───── Task inputs
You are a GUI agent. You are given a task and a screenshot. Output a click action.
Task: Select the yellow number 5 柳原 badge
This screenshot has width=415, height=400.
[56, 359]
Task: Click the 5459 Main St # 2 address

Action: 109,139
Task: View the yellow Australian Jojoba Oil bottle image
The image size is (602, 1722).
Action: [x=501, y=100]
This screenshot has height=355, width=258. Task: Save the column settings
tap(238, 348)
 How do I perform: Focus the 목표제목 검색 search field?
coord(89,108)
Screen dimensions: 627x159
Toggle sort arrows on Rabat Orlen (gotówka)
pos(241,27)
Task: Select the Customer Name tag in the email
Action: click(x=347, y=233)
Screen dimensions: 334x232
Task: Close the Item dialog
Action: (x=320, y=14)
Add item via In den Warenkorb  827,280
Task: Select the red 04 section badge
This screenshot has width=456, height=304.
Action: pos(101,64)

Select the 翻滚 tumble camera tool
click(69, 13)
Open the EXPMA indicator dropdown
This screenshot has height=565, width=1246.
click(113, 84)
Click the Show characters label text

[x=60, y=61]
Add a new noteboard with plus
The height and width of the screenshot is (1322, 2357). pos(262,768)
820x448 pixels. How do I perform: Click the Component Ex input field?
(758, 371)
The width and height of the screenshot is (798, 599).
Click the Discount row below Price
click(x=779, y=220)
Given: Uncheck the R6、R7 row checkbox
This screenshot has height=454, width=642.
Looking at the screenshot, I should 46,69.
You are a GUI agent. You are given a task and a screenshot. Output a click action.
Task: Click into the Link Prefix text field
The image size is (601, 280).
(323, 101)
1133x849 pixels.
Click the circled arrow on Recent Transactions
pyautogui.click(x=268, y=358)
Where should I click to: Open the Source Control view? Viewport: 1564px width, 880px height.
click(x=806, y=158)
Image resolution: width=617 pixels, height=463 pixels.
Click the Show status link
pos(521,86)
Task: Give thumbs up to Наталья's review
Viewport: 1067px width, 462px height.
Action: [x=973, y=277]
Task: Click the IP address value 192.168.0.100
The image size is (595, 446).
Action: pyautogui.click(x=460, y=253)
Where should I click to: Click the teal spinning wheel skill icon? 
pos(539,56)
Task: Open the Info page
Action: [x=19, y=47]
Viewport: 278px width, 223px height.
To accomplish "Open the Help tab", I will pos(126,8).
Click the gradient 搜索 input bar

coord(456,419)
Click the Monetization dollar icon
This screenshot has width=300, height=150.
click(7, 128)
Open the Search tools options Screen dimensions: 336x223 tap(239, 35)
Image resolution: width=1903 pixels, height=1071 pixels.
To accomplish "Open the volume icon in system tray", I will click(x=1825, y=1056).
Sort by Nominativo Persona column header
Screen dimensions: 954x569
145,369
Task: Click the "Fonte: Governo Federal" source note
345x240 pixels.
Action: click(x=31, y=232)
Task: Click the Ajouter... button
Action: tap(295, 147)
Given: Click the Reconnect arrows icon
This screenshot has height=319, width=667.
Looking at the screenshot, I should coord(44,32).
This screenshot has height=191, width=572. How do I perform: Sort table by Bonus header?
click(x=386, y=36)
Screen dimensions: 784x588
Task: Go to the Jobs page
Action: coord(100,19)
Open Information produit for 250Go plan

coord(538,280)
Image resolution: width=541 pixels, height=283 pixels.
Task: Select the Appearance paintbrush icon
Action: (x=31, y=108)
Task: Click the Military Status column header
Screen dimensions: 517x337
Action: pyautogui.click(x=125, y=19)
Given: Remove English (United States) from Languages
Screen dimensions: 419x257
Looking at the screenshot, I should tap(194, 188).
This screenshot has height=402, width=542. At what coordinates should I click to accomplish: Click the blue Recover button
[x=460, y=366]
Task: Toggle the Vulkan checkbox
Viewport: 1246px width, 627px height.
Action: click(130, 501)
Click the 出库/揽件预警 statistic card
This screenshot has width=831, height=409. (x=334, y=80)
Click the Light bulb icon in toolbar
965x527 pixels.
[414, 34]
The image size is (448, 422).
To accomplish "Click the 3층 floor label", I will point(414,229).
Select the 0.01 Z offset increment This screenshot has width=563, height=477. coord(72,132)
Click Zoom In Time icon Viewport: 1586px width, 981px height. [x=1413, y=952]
──────────
What is required. Rewrite all the material above, replacing "Viewport" with "Window" everywhere and leaving everything else unchanged.

Solution.
You are a GUI agent. You are given a task and a screenshot. Output a click action.
Task: Select the yellow number 5 柳原 badge
This screenshot has width=415, height=400.
[56, 359]
Task: Click the 5459 Main St # 2 address

Action: 109,139
Task: View the yellow Australian Jojoba Oil bottle image
The image size is (602, 1722).
Action: [x=501, y=100]
This screenshot has height=355, width=258. Task: Save the column settings
tap(238, 348)
 How do I perform: Focus the 목표제목 검색 search field?
coord(89,108)
Screen dimensions: 627x159
Toggle sort arrows on Rabat Orlen (gotówka)
pos(241,27)
Task: Select the Customer Name tag in the email
Action: click(x=347, y=233)
Screen dimensions: 334x232
Task: Close the Item dialog
Action: (x=320, y=14)
Add item via In den Warenkorb  827,280
Task: Select the red 04 section badge
This screenshot has width=456, height=304.
Action: pos(101,64)

Select the 翻滚 tumble camera tool
click(69, 13)
Open the EXPMA indicator dropdown
This screenshot has height=565, width=1246.
click(113, 84)
Click the Show characters label text

[x=60, y=61]
Add a new noteboard with plus
The height and width of the screenshot is (1322, 2357). pos(262,768)
820x448 pixels. How do I perform: Click the Component Ex input field?
(758, 371)
The width and height of the screenshot is (798, 599).
Click the Discount row below Price
click(x=779, y=220)
Given: Uncheck the R6、R7 row checkbox
This screenshot has height=454, width=642.
Looking at the screenshot, I should 46,69.
You are a GUI agent. You are given a task and a screenshot. Output a click action.
Task: Click into the Link Prefix text field
The image size is (601, 280).
(323, 101)
1133x849 pixels.
Click the circled arrow on Recent Transactions
pyautogui.click(x=268, y=358)
Where should I click to: Open the Source Control view? Window: 1564px width, 880px height.
click(x=806, y=158)
Image resolution: width=617 pixels, height=463 pixels.
Click the Show status link
pos(521,86)
Task: Give thumbs up to Наталья's review
Window: 1067px width, 462px height.
Action: [x=973, y=277]
Task: Click the IP address value 192.168.0.100
The image size is (595, 446).
Action: pyautogui.click(x=460, y=253)
Where should I click to: Click the teal spinning wheel skill icon? 
pos(539,56)
Task: Open the Info page
Action: [x=19, y=47]
Window: 278px width, 223px height.
To accomplish "Open the Help tab", I will pos(126,8).
Click the gradient 搜索 input bar

coord(456,419)
Click the Monetization dollar icon
This screenshot has width=300, height=150.
click(7, 128)
Open the Search tools options Screen dimensions: 336x223 tap(239, 35)
Image resolution: width=1903 pixels, height=1071 pixels.
To accomplish "Open the volume icon in system tray", I will click(x=1825, y=1056).
Sort by Nominativo Persona column header
Screen dimensions: 954x569
145,369
Task: Click the "Fonte: Governo Federal" source note
345x240 pixels.
Action: click(x=31, y=232)
Task: Click the Ajouter... button
Action: tap(295, 147)
Given: Click the Reconnect arrows icon
This screenshot has height=319, width=667.
Looking at the screenshot, I should coord(44,32).
This screenshot has height=191, width=572. How do I perform: Sort table by Bonus header?
click(x=386, y=36)
Screen dimensions: 784x588
Task: Go to the Jobs page
Action: coord(100,19)
Open Information produit for 250Go plan

coord(538,280)
Image resolution: width=541 pixels, height=283 pixels.
Task: Select the Appearance paintbrush icon
Action: (x=31, y=108)
Task: Click the Military Status column header
Screen dimensions: 517x337
Action: pyautogui.click(x=125, y=19)
Given: Remove English (United States) from Languages
Screen dimensions: 419x257
Looking at the screenshot, I should tap(194, 188).
This screenshot has height=402, width=542. At what coordinates should I click to accomplish: Click the blue Recover button
[x=460, y=366]
Task: Toggle the Vulkan checkbox
Window: 1246px width, 627px height.
Action: click(130, 501)
Click the 出库/揽件预警 statistic card
This screenshot has width=831, height=409. (x=334, y=80)
Click the Light bulb icon in toolbar
965x527 pixels.
[414, 34]
The image size is (448, 422).
To accomplish "Click the 3층 floor label", I will point(414,229).
Select the 0.01 Z offset increment This screenshot has width=563, height=477. coord(72,132)
Click Zoom In Time icon Window: 1586px width, 981px height. [x=1413, y=952]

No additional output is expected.